Protein: Input a protein of interest. Note: The available proteins in each dataset vary. Only 1000 proteins from the respective dataset are shown in the dropdown list, and users can also manually input proteins with auto-completion. If a protein that is not present in the selected dataset is input, it will be treated as a null value and result in an error message.
Tumor color: Set the box color in tumor samples.
Normal color: Set the box color in normal samples.
Point Size: Set the point size.
Differential Methods: Select a method for differential analysis.
- t-test: two-tailed test, assuming unequal variances.
- wilcox.test: Wilcoxon rank-sum test.
- anova: assuming equal variances.
  
  The t-test is appropriate when the data is normally distributed. The Wilcoxon test is suitable when the data does not meet the assumptions of normality. ANOVA is useful when assuming normality and equal variances. The choice of the appropriate test should be based on the specific characteristics of the data.
  
  This analysis involves individual protein without multiple comparisons, so it is not corrected for multiple testing.

Results

Volcano plot

iProPhos generates volcano plots and allows users to set the cutoff value to define significance.

Parameters

Dataset: Select a cancer type of interest.

[For plot]

Protein: Input a protein of interest.
FDR cutoff: Input the adjusted p-value cutoff.
|log2FC| cutoff: Input the |log2(fold change)| cutoff. This value should be greater than 0.

Results

Plot

Upregulated and downregulated proteins in tumor samples are labeled orange and blue respectively, while gray means non-significance.

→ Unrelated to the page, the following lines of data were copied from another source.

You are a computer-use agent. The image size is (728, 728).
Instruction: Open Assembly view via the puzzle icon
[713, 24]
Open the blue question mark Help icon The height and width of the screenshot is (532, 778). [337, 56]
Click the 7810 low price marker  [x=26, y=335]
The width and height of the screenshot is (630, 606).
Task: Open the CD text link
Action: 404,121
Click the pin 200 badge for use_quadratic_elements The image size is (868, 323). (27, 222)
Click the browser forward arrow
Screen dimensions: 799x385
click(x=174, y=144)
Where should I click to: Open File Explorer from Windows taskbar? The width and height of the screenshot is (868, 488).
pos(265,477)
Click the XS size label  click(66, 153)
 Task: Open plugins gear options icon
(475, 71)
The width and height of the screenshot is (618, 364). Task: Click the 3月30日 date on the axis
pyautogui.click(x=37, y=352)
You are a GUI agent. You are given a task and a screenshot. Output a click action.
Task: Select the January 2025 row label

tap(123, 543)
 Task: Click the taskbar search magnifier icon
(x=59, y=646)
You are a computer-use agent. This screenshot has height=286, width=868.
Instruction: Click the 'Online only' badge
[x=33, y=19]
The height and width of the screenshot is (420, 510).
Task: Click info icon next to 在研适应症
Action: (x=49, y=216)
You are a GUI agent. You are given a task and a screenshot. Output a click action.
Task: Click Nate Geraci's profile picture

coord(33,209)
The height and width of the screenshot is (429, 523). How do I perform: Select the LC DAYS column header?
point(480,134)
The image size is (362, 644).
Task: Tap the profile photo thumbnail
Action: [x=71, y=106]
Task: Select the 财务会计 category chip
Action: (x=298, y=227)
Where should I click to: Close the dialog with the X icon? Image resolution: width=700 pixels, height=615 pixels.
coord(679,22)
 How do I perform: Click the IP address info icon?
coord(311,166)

Moreover, the interested protein can be magnified and highlighted with its gene symbol.

Table

This table (ranked by |logFC|) provides a concise summary of the differential analysis results using the limma algorithm.

Correlation analysis

iProPhos allows users to evaluate protein expression correlations with scatter plots or tables.

Correlation plot

This feature investigates the correlation between two interested proteins in the specific tumor.

Parameters

Dataset: Select a cancer type of interest.
Protein A: Input a protein A of interest. [For x-axis]
Protein B: Input a protein B of interest. [For y-axis]
Color for non-imputed data: Set the point color for non-imputed data.
Color for imputed data: Set the point color for KNN imputed data.
Point Size: Set the point size.
Method: Select a method for the correlation test.
- pearson: Pearson correlation assumes that the variables are normally distributed and have a linear relationship.
- spearman: Spearman correlation assesses the non-linear relationship between two variables, and it does not assume normality.
- kendall: Kendall correlation is a non-parametric correlation measure that assesses the strength of association between two variables without assuming linearity.
  
  This analysis involves individual protein pair without multiple comparisons, so it is not corrected for multiple testing.

Results

Correlation table

This table shows the correlation of the target protein with other proteins in the selected dataset.

Parameters

Dataset: Select a cancer type of interest.
Protein: Input a protein of interest.
Method: Select a method for the correlation test.

Results

Correlation analysis provides results both with and without imputation. The table has been ranked by the correlation coefficient, and p-values have been adjusted using the Benjamini-Hochberg (BH) method.

Using non-imputed dataset

Using imputed dataset

The missing values have been imputed using KNN algorithm.

Survival

This feature enables the identification of potential biomarkers which significantly associate with clinical outcome. iProPhos performs overall survival (OS) analysis based on protein abundance. Log-rank test has been used for hypothesis test.

Parameter

Dataset: Select a cancer type of interest.
Protein: Input a protein of interest.
“Group: High” color: Choose the color for the high-expression group.
“Group: Low” color: Choose the color for the low-expression group.
Group Cutoff: Select an appropriate expression threshold to divide patients into high-expression and low-expression groups. Median means the median value of protein abundance, and optimal value is determined by the surv_cutpoint algorithm, which exhibits the most significant association with survival.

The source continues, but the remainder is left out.